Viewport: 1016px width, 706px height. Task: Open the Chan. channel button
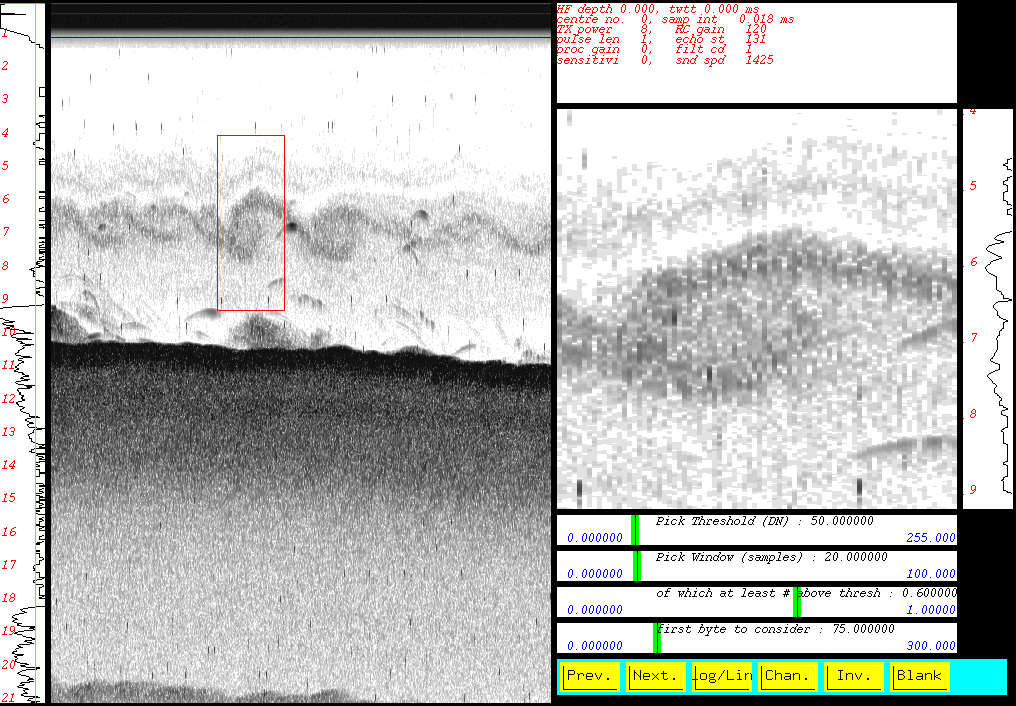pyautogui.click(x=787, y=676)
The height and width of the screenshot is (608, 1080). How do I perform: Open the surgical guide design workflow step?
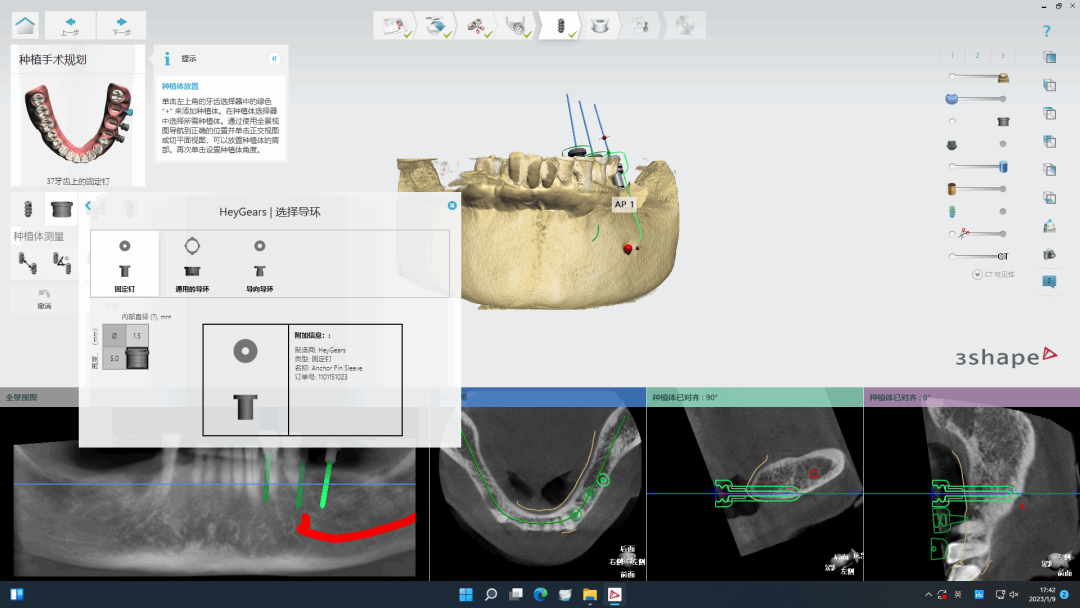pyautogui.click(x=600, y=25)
* * *
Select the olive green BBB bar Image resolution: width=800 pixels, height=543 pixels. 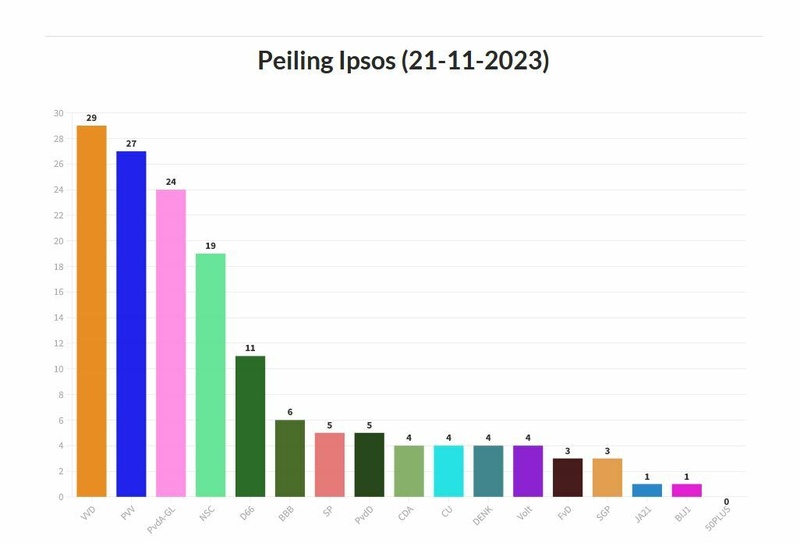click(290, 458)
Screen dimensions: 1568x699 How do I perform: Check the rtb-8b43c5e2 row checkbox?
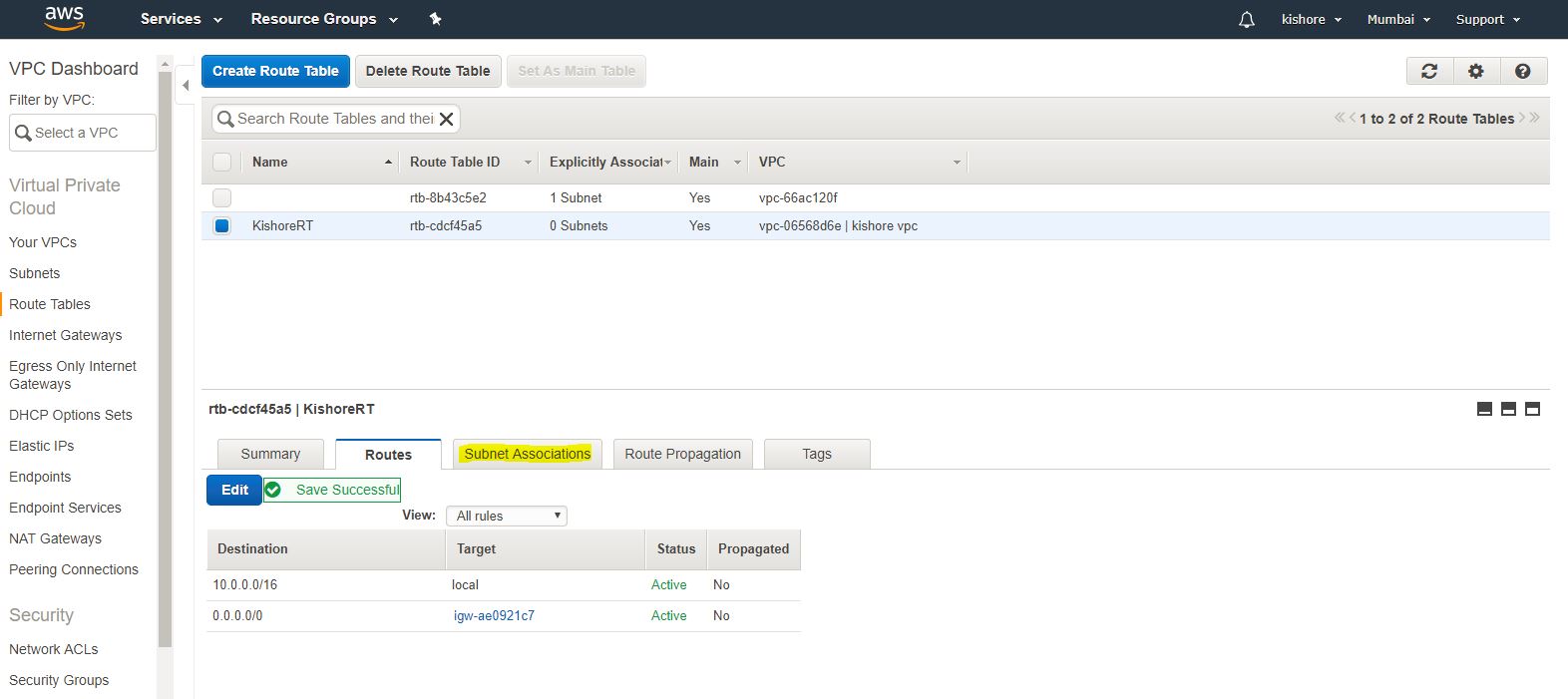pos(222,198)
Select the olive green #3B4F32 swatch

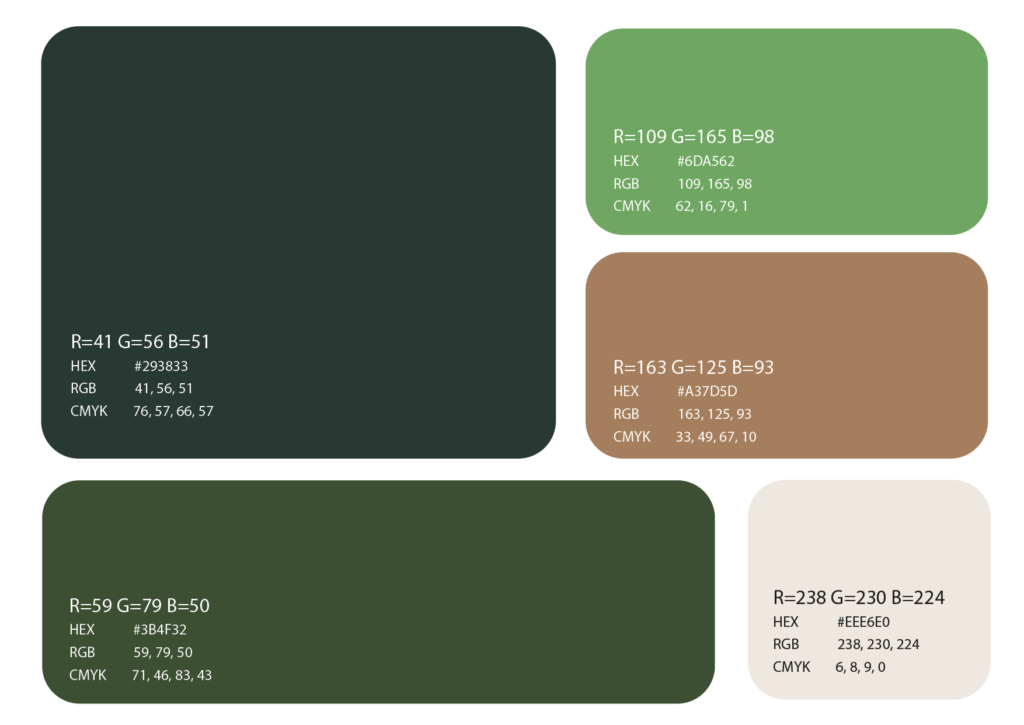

Work to be completed: Look above for the line holding "Screen dimensions: 1568x699" and output everything from it down to the line holding "Select the olive green #3B4F32 swatch", both ends included, exactly and without images.

Task response:
Screen dimensions: 1568x699 How do I perform: Check the rtb-8b43c5e2 row checkbox?
pos(222,198)
Select the olive green #3B4F32 swatch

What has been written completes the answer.